[[ RECORDS TO PROCESS open ]]

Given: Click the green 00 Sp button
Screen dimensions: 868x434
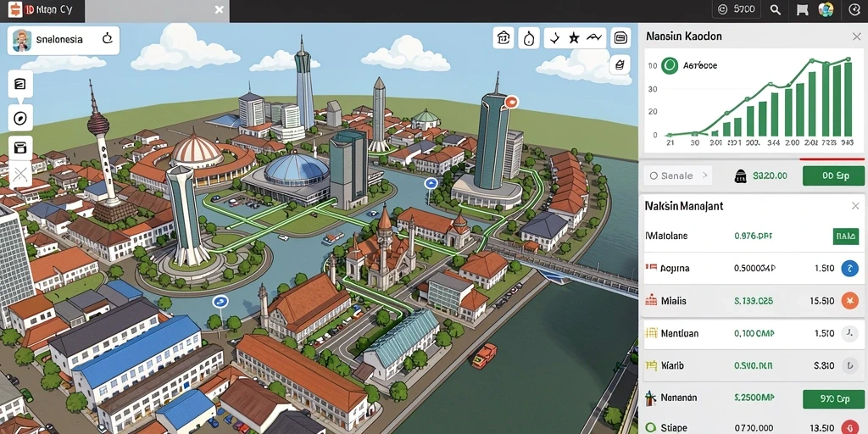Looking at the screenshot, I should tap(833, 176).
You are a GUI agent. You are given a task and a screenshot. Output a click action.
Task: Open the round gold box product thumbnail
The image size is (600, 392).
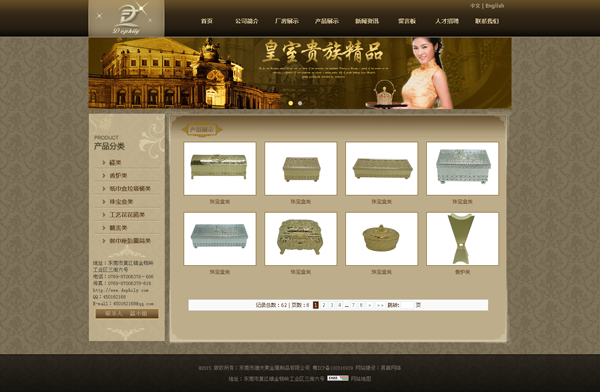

[[ RECORDS TO PROCESS closed ]]
[[ RECORDS TO PROCESS open ]]

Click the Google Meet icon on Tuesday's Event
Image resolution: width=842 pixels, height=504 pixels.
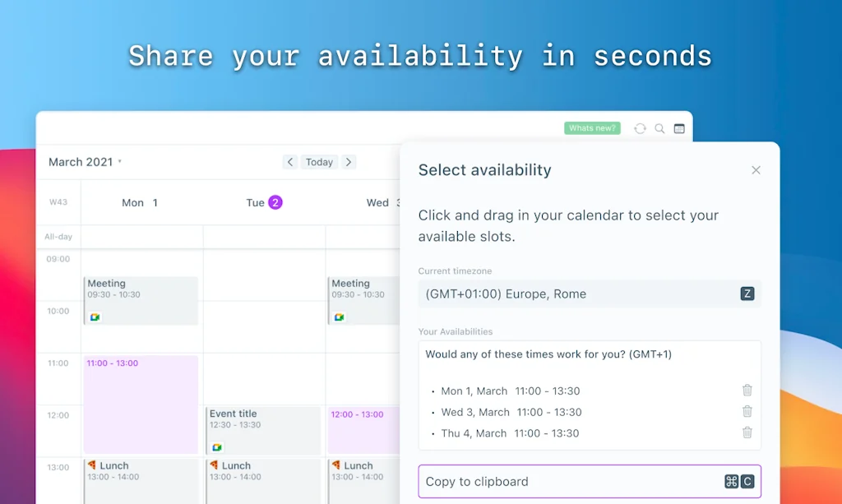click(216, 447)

[[ RECORDS TO PROCESS closed ]]

WHAT YOU WILL DO:
Above are some records; extract exactly the lines from the one containing "Given: Click the green 00 Sp button" through the one containing "The image size is (600, 392)." and drop the pictures.

COMPLETED EXERCISE:
Given: Click the green 00 Sp button
Screen dimensions: 868x434
Looking at the screenshot, I should tap(833, 176).
You are a GUI agent. You are given a task and a screenshot. Output a click action.
Task: Open the round gold box product thumbnail
The image size is (600, 392).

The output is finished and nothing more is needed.